Whenever the same theme keeps popping up in my life again and again, I credit it to the Spirit trying to tell me something. I’m kind of a slow learner…I’ll often miss the message the first half dozen times.

But lately, for the first time in my life, the message is confusing me. Because it seems to contradict one I’ve been struggling to internalize for quite some time now.

In the Catholic Lectionary, these last few weeks leading up to Christ the King and the start of the new liturgical year on Advent 1, all the Scriptures focus on preparing for the second coming. They’re about judgment and forgiveness and what happens when we withhold what has been granted us. And they urge us to speak up and tell those around us when they’re screwing up.

Now, my family has a long and not-so-glorious tradition of telling it “like it is”…or at least, our perception of it. My own weakness in this area led to an estrangement of more than a year from one of my sisters. I’m a lousy liar. I can’t even withhold information—it all feels like dishonesty to me. And I’m less than competent at the little gentle misleading things we say to keep from hurting other people’s feelings, because I can’t even lie with my face. My expressions give away what I’m thinking, even if I manage to keep my mouth shut.

So naturally, I hurt people’s feelings sometimes. The only good thing I can say about it is that because of it I’m well practiced in apologizing, too.

I bring this up because it took me literally years to learn that I have to moderate my own rhetoric. I have to look for the other person’s point of view, because no situation is ever as black and white as I first perceive it to be. This is the origin of my whole philosophy about living in the middle. I’ve learned that absolute, unshakable certainty in the face of disagreement is a sign of self-righteousness, not Godliness. There are a few black and white issues in the world, but not nearly as many as we’d like to think. This goes for matters of politics, faith, interpersonal relationships…pretty much everything about human existence.
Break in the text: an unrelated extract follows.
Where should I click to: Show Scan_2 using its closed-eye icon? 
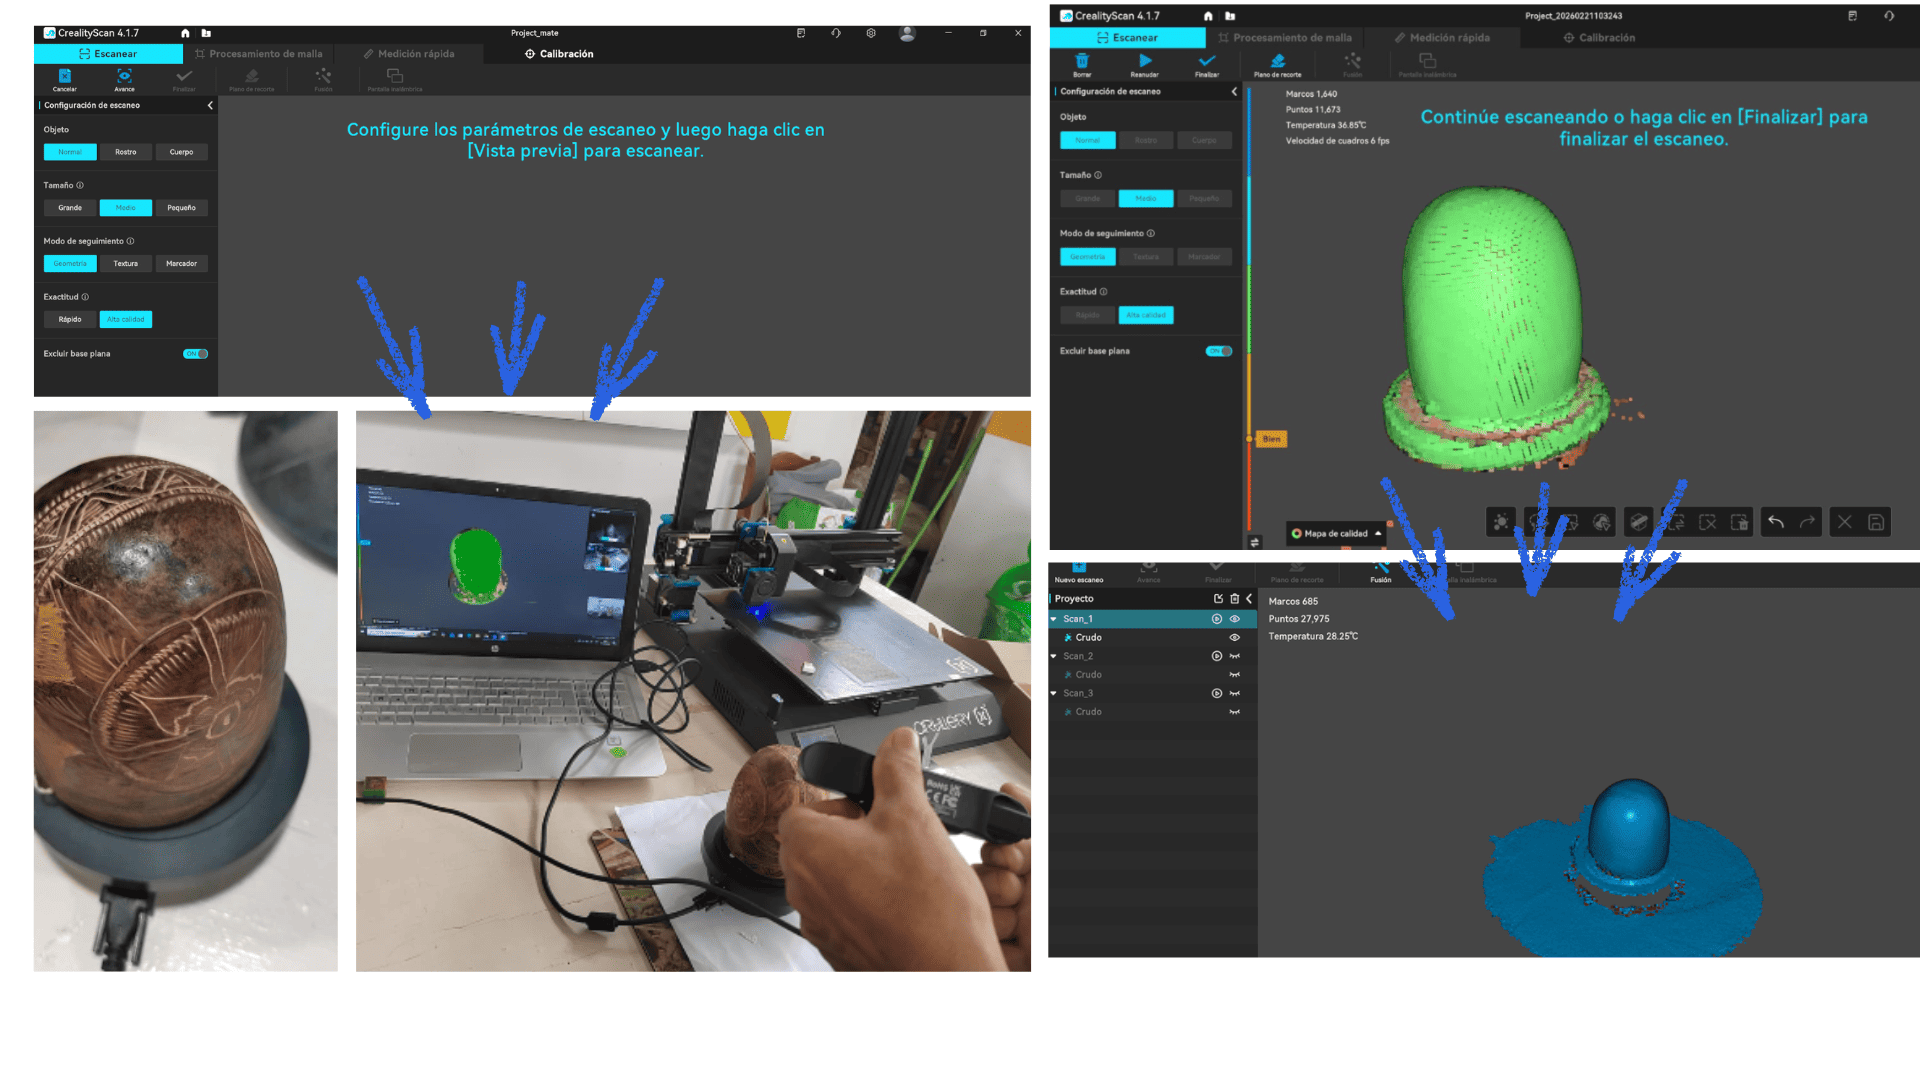(x=1234, y=656)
I have come to believe that words are not the most effective evangelizers—that walking around spouting religious language is the best way to alienate those you’re trying to convert. That action is the true evangelizing force in the world, and action involves humility—bearing with things you think are just plain wrong. That question, “What would Jesus do?” is a lot harder to answer than I used to think, watching it flash by on bracelets. Because Jesus hung out with a lot of people others thought were unclean and evil, and we don’t always hear him wagging his finger at them. I can’t help thinking that some of the time, he was just hanging out with them, loving them back to God without ever speaking a word.

This has been a hard lesson for me to learn, requiring unpleasant humility and lots of nights tossing and turning beneath unpleasant self-analysis. So when I hear homilists and Scripture readings exhorting me to tell my neighbor of his misdeeds, I tense up. I get the message. I do. It’s just that I don’t see how to do so without appearing, and indeed being, self-righteous. Which is inherently not a holy, Godlike attitude.

So how do I tell it like it is when I no longer feel that unshakable sense of certainty that I know how it is?

I suppose my hard-won philosophy is itself the answer here, too: God lies somewhere in the middle. But I have no idea how to make the rubber hit the road in this instance. How do you run the gauntlet between being a self-proclaimed mouthpiece of God and being nothing but an appeaser?